(Word and element location data)
- - -

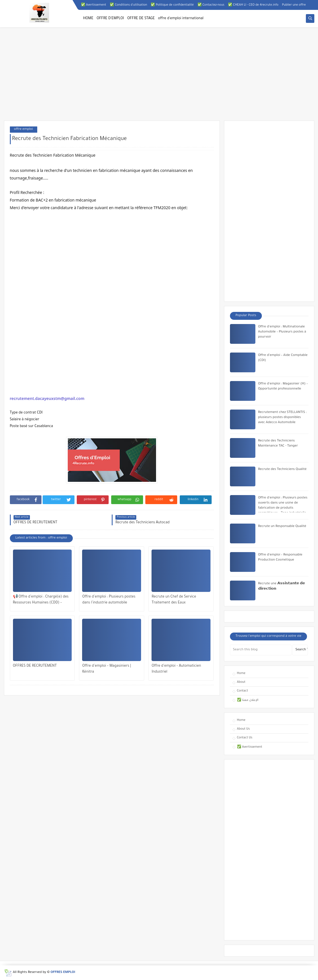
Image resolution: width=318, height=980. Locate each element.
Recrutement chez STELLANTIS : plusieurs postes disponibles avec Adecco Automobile (283, 418)
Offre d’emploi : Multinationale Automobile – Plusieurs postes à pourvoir (282, 332)
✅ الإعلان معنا (248, 700)
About (241, 682)
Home (241, 673)
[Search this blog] (261, 650)
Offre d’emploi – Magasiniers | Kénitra (107, 669)
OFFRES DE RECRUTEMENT (35, 666)
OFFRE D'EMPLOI (110, 19)
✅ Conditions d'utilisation (128, 5)
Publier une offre (294, 5)
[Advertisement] (159, 77)
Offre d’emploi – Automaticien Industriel (176, 669)
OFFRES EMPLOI (63, 972)
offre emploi (24, 129)
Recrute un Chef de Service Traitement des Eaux (173, 600)
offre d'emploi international (181, 19)
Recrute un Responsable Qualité (282, 527)
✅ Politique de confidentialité (172, 5)
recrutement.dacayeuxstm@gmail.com (47, 398)
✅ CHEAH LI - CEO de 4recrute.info (253, 5)
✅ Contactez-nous (211, 5)
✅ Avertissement (94, 5)
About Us (243, 729)
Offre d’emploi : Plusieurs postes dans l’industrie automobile (108, 600)
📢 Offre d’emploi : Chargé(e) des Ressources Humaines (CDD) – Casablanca (41, 600)
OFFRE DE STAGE (141, 19)
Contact (242, 691)
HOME (88, 19)
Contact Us (245, 738)
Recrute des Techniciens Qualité (282, 469)
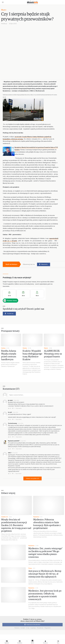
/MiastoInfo (43, 264)
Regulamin (48, 628)
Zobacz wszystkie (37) (32, 478)
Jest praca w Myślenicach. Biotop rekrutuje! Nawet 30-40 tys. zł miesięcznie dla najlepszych (45, 574)
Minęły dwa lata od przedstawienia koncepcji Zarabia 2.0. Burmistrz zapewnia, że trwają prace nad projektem (16, 525)
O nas (28, 628)
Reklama (17, 628)
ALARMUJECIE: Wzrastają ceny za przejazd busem (53, 354)
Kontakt (23, 628)
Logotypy (33, 628)
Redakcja (4, 24)
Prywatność (40, 628)
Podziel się (9, 314)
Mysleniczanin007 (14, 441)
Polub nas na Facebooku (32, 624)
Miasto (4, 10)
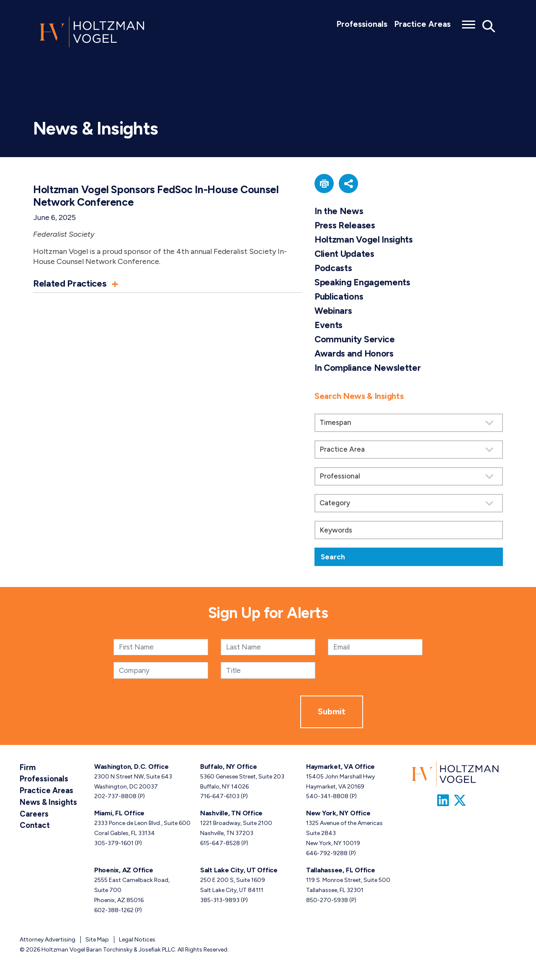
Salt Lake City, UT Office (239, 871)
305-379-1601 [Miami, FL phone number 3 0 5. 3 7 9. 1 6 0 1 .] (114, 845)
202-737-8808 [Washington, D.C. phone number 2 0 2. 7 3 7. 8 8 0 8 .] (115, 798)
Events (329, 326)
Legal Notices (137, 941)
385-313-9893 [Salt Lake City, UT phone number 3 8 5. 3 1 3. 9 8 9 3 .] (220, 902)
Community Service (355, 341)
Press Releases (345, 225)
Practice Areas (423, 24)
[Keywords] (409, 532)
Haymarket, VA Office (340, 768)
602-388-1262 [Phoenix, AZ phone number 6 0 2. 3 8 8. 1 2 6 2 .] (114, 912)
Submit (332, 714)
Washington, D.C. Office (131, 768)
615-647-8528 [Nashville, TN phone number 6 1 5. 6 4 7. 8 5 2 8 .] (220, 845)
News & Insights (45, 798)
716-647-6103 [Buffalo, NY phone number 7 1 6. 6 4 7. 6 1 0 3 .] (220, 798)
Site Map (97, 941)
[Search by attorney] (409, 478)
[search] (409, 476)
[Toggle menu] (469, 22)
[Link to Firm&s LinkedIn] (443, 802)
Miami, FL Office (119, 815)
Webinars (334, 312)
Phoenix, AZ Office (124, 871)
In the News (339, 211)
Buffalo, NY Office (229, 768)
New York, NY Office (338, 815)
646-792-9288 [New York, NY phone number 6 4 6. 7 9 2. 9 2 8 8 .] (327, 855)
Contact (33, 818)
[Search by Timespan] (409, 425)
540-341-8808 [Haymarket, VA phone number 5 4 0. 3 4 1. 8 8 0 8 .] (327, 798)
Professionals (362, 24)
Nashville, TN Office (231, 815)
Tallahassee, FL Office (340, 871)
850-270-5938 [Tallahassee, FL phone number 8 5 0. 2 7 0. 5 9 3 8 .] (327, 902)
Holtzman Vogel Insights (364, 240)
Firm (27, 768)
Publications (339, 297)
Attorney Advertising (47, 941)
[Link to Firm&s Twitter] (460, 802)
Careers (33, 808)
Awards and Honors (355, 355)
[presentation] (237, 714)
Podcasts (333, 269)
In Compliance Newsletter (368, 369)
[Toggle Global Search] (489, 26)
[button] (168, 283)
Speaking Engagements (363, 283)
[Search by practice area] (409, 452)
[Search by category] (409, 505)
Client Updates (345, 254)
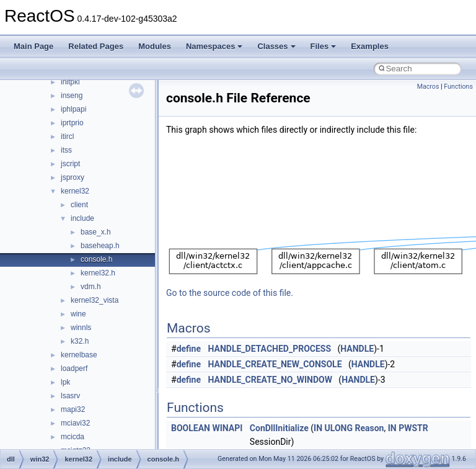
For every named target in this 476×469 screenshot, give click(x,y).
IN (318, 428)
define (188, 349)
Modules (154, 46)
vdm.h (90, 287)
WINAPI (227, 428)
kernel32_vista (94, 300)
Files (324, 46)
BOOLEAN (190, 428)
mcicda (73, 437)
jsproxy (73, 177)
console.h (96, 259)
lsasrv (70, 396)
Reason (369, 428)
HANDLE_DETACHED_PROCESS (270, 349)
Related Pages (95, 46)
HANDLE (357, 349)
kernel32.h (98, 273)
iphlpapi (73, 109)
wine (78, 314)
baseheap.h (100, 246)
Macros (428, 86)
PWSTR (413, 428)
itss (66, 150)
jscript (70, 164)
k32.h (79, 341)
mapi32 (73, 409)
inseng (71, 96)
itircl (67, 136)
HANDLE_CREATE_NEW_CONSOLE (275, 364)
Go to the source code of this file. (229, 293)
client (79, 205)
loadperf (74, 368)
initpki (70, 82)
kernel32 (75, 191)
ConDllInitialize (279, 428)
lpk (65, 382)
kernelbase (79, 355)
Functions (458, 86)
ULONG (338, 428)
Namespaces (214, 46)
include (82, 218)
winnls (81, 328)
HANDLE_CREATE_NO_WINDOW (270, 380)
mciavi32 (75, 423)
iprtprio (72, 123)
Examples (369, 46)
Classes (276, 46)
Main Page (33, 46)
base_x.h (95, 232)
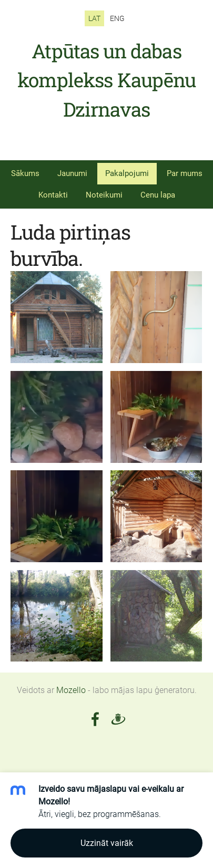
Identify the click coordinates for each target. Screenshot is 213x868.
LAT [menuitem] (94, 18)
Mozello (71, 690)
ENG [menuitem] (117, 18)
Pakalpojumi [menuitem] (127, 173)
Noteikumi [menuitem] (104, 195)
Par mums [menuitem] (185, 173)
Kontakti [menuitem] (53, 195)
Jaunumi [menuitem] (72, 173)
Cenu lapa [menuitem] (158, 195)
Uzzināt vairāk (107, 843)
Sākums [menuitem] (25, 173)
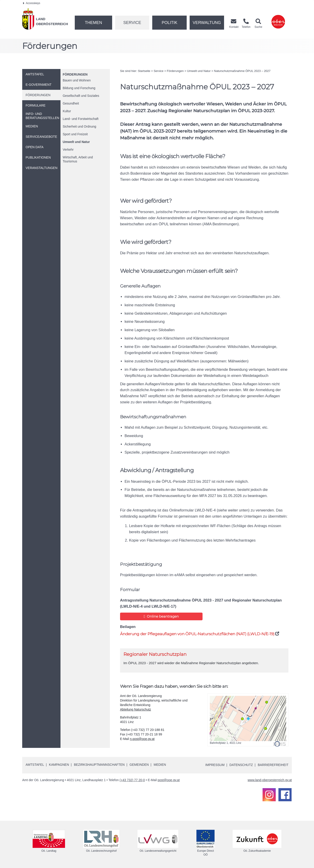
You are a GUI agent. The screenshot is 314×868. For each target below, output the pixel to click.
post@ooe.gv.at (169, 780)
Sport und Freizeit (75, 134)
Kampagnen (59, 765)
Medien (160, 765)
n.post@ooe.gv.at (142, 739)
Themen (93, 23)
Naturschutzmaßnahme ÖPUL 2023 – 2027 (242, 71)
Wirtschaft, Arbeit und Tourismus (78, 159)
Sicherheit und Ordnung (79, 126)
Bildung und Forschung (79, 88)
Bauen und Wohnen (77, 80)
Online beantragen (161, 616)
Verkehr (68, 149)
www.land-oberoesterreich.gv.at (269, 780)
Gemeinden (139, 765)
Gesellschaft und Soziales (81, 96)
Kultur (67, 111)
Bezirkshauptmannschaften (99, 765)
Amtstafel (35, 765)
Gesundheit (71, 103)
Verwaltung (207, 23)
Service (132, 23)
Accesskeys (32, 3)
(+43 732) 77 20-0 (132, 780)
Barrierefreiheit (273, 765)
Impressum (215, 765)
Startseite (144, 71)
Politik (170, 23)
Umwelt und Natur (76, 142)
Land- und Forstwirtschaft (81, 119)
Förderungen (75, 74)
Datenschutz (241, 765)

- - -

Given task ▸ Can you turn the records into a numbered list, from their start through the line that contains "Recrute des Techniciens Qualité (282, 469)", with blank lines dropped? Leave the pictures out of the answer.

Solution to the exercise ▸
1. Image resolution: width=318, height=980. Locate each element.
2. Recrutement chez STELLANTIS : plusieurs postes disponibles avec Adecco Automobile (283, 418)
3. Offre d’emploi : Multinationale Automobile – Plusieurs postes à pourvoir (282, 332)
4. ✅ الإعلان معنا (248, 700)
5. About (241, 682)
6. Home (241, 673)
7. [Search this blog] (261, 650)
8. Offre d’emploi – Magasiniers | Kénitra (107, 669)
9. OFFRES DE RECRUTEMENT (35, 666)
10. OFFRE D'EMPLOI (110, 19)
11. ✅ Conditions d'utilisation (128, 5)
12. Publier une offre (294, 5)
13. [Advertisement] (159, 77)
14. Offre d’emploi – Automaticien Industriel (176, 669)
15. OFFRES EMPLOI (63, 972)
16. offre emploi (24, 129)
17. Recrute un Chef de Service Traitement des Eaux (173, 600)
18. offre d'emploi international (181, 19)
19. Recrute un Responsable Qualité (282, 527)
20. ✅ Politique de confidentialité (172, 5)
21. recrutement.dacayeuxstm@gmail.com (47, 398)
22. ✅ CHEAH LI - CEO de 4recrute.info (253, 5)
23. ✅ Contactez-nous (211, 5)
24. ✅ Avertissement (94, 5)
25. About Us (243, 729)
26. Offre d’emploi : Plusieurs postes dans l’industrie automobile (108, 600)
27. 📢 Offre d’emploi : Chargé(e) des Ressources Humaines (CDD) – Casablanca (41, 600)
28. OFFRE DE STAGE (141, 19)
29. Contact (242, 691)
30. HOME (88, 19)
31. Contact Us (245, 738)
32. Recrute des Techniciens Qualité (282, 469)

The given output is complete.